**SET OF TASKS:**
(a) In the passage on appearance and pay, what two degrees did Sarah Bramblette hold?
(b) Revise the passage on appearance and pay by rewriting it from "Not one to be" through "no college degree.", with "director" replaced by "supervisor".
(c) Carry the passage on appearance and pay forward from its final sentence.

═════ PASSAGE

Just because of the way you look, you will earn less. In many cases, it doesn’t even matter if your qualifications are superior.
When Sarah Bramblette, then 33, applied for an open manager position in 2011 at her job with a physician staffing group in Sunrise, Florida, she was told she didn’t have enough experience. Bramblette had two bachelor’s degrees — a B.A. in English and a B.S. in Health Services Administration — plus five years of management experience working in higher education.
Not one to be put off, she asked her director what she could do to better her chances at getting past the screening process the next time a management position became available. Bramblette, who weighed around 360 pounds at the time, says she was told: “Dress for the part you want, not the part you have.”
“So despite two degrees, I was being told my advancement in the company was based on how I looked, not skills or experience,” Bramblette says. She had been wearing office attire such as black dress pants to work. While she didn’t fully agree with what her director said, she changed her wardrobe anyway and began to wear more dresses to the office. Even so, the next open manager position went to a co-worker who had less relevant experience than Bramblette and no college degree.

══════════
═════ GIVEN DATA

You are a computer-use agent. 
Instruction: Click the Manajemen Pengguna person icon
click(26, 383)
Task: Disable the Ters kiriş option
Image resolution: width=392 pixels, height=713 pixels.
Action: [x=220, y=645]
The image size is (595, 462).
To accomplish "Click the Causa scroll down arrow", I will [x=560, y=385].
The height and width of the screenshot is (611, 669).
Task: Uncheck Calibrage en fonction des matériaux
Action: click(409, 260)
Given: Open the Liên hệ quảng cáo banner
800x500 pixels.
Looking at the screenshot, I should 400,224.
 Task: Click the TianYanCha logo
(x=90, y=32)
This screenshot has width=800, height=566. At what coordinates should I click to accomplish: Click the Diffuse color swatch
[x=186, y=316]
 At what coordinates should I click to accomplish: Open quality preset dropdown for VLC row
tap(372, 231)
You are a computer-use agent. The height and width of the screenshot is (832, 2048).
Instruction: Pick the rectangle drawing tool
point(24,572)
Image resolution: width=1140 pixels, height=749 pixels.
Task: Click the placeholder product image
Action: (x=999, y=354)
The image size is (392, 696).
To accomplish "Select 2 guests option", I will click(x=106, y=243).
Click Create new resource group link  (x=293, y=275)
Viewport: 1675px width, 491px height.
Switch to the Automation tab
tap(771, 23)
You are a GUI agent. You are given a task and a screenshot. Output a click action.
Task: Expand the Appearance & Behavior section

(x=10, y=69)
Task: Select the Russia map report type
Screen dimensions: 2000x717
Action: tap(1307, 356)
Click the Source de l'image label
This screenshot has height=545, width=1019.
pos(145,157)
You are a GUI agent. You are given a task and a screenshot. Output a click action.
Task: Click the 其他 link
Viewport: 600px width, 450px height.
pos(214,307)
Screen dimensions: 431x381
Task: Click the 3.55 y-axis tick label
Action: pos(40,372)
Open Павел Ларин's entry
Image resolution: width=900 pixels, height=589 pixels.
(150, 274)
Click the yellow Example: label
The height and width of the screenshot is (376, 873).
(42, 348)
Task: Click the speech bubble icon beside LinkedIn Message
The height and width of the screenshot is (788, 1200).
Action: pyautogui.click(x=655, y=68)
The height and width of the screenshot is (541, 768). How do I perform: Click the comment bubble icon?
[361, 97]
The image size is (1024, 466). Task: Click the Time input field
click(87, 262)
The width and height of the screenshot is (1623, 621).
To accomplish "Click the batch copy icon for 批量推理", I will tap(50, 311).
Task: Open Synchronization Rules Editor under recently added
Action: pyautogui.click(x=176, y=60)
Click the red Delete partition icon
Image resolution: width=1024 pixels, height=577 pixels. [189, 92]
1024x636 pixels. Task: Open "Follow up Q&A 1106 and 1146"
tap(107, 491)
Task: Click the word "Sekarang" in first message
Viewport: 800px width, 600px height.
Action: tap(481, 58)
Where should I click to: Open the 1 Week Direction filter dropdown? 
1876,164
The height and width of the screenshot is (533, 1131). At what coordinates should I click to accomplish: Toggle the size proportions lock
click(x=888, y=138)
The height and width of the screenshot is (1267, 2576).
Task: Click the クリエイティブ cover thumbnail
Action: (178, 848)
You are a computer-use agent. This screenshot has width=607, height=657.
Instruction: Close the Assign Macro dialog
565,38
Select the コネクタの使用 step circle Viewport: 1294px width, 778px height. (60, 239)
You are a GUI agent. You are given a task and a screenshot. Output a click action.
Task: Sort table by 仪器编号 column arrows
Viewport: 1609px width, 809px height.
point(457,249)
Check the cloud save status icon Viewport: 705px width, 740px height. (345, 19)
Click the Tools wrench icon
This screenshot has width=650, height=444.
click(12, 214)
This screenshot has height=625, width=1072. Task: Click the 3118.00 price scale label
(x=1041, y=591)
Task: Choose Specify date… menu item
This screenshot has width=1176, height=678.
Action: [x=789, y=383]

══════════

**ANSWER SECTION:**
(a) A B.A. in English and a B.S. in Health Services Administration.

(b)
Not one to be put off, she asked her supervisor what she could do to better her chances at getting past the screening process the next time a management position became available. Bramblette, who weighed around 360 pounds at the time, says she was told: “Dress for the part you want, not the part you have.”
“So despite two degrees, I was being told my advancement in the company was based on how I looked, not skills or experience,” Bramblette says. She had been wearing office attire such as black dress pants to work. While she didn’t fully agree with what her supervisor said, she changed her wardrobe anyway and began to wear more dresses to the office. Even so, the next open manager position went to a co-worker who had less relevant experience than Bramblette and no college degree.

(c)
Bramblette has lipedema and lymphedema, medical conditions that cause excess tissue and fluid to accumulate in the arms and legs, weight that can’t be lost through diet or exercise. Living with these diseases is not easy. “Physically, it’s painful. My arms and legs are heavy and sensitive to touch. Even sitting and lying down are uncomfortable due to the size of my arms and legs, [and my] hips do not align properly.”
“A morbidly obese woman working in an occupation with an emphasis on personal interaction will earn almost 5 percent less than a normal-weight woman working in an occupation with exactly the same emphasis,” Shinall says. Even after taking differences in education and socioeconomic status into account, there seems to be no scenario where being overweight becomes an advantage for a woman.
Let’s rephrase that last bit; in the workplace, it is never a good thing for a woman to be overweight, period.
In short yes, but if a thin woman gains weight she is heavily penalized salary-wise versus a thin man gaining weight. See Below.
And lest you think these burdens are shouldered only by the extremely obese, a weight gain of 25 pounds predicted an annual salary loss of approximately $14,000 per year — or even more, if the woman gaining the weight was previously thin, as thin women who gain weight are penalized more harshly than already-overweight women who do so. Even being as little as 13 pounds overweight resulted in $9,000 less per year. I hope this demonstrates that this issue is not exclusively of concern to the very fat, but women in general.
Alright, if you are not in the fetal position weeping right now, no one would blame you. This is just a terrible situation.
Thankfully, things are changing.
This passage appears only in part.